**Stated exercise 1**
Read the apt repo post and decide whether each statement agrees with it. Answer yes or no for each, and quote the words from the post that settle it.
(a) The new joiner had slow home internet.
(b) The office policy permitted snaps.
(c) IT would rather approve a random curl | bash than an apt source.
**Stated exercise 2**
Answer each question briefly, using the apt repo post.
(a) How many manual installs did the writer do for the new joiner by the end of the day?
(b) Which two things did the writer admit to ignoring?
(c) Which two metadata fields does the post name as examples?

**Text to read**

Why I Host a Tiny apt Repo for Dev Tools — and the signing mess I didn't expect
I stopped having newbies download and re-download binaries. I host a small apt repo for team developer tools — what I run, why it saves hours, and the GPG mistake that broke provisioning.
Written by: Arjun Malhotra
I remember watching a new joiner on her first day struggle through the same five downloads I’d seen every quarter: gh, bat, ripgrep, a specific terraform binary, and a private helper we ship as .deb. She had slow home internet, and the office policy refused snaps. By lunch she had stalled. By the end of the day I’d done three manual installs for her over my laptop’s hotspot while I lost focus on my own task.
That was the friction. Repeated downloads, flaky mirrors, corporate restrictions, and mobile data costs for people in tier‑2 cities. We needed installs that were fast, repeatable, and worked for fresh laptops the first time. I built a tiny apt repository and it solved most of those problems. But not without a week of teeth‑grinding when I learned I’d ignored two boring things: package naming and GPG key hygiene.
Why an apt repo (not just GitHub releases or a script)
- Apt is allowed on most company laptops. IT would rather approve an apt source than a random curl | bash.
- .deb installs integrate with dpkg/apt, run pre/post scripts, and respect permissions. That matters for small helper tools we ship to engineers.
- A repo lets me pin versions, host our own builds (so we don’t hammer upstream or use mobile data repeatedly), and add metadata (Depends, Conflicts) so installs don’t blow away system packages.

**Provided material**
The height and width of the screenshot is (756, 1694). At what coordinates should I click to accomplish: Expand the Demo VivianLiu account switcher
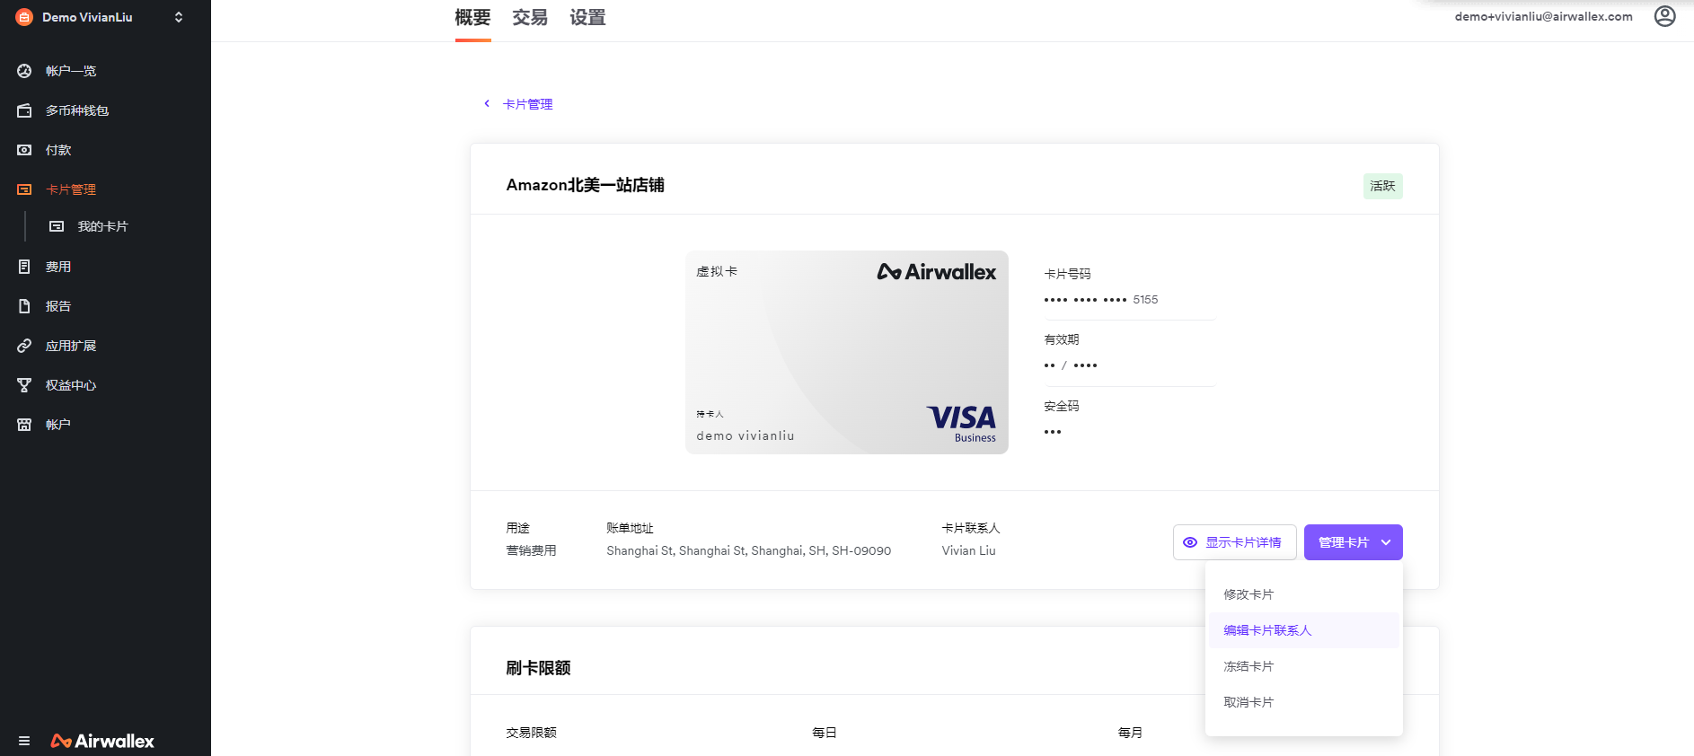coord(179,17)
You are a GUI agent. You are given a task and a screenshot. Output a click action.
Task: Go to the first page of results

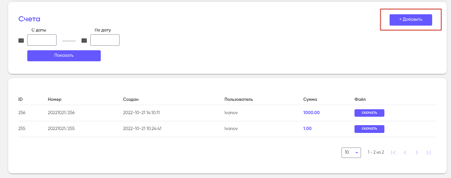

**Full output 1**
(a) Yes: "She had slow home internet"
(b) No: "the office policy refused snaps"
(c) No: "IT would rather approve an apt source than a random curl | bash."

**Full output 2**
(a) Three
(b) Package naming and GPG key hygiene
(c) Depends and Conflicts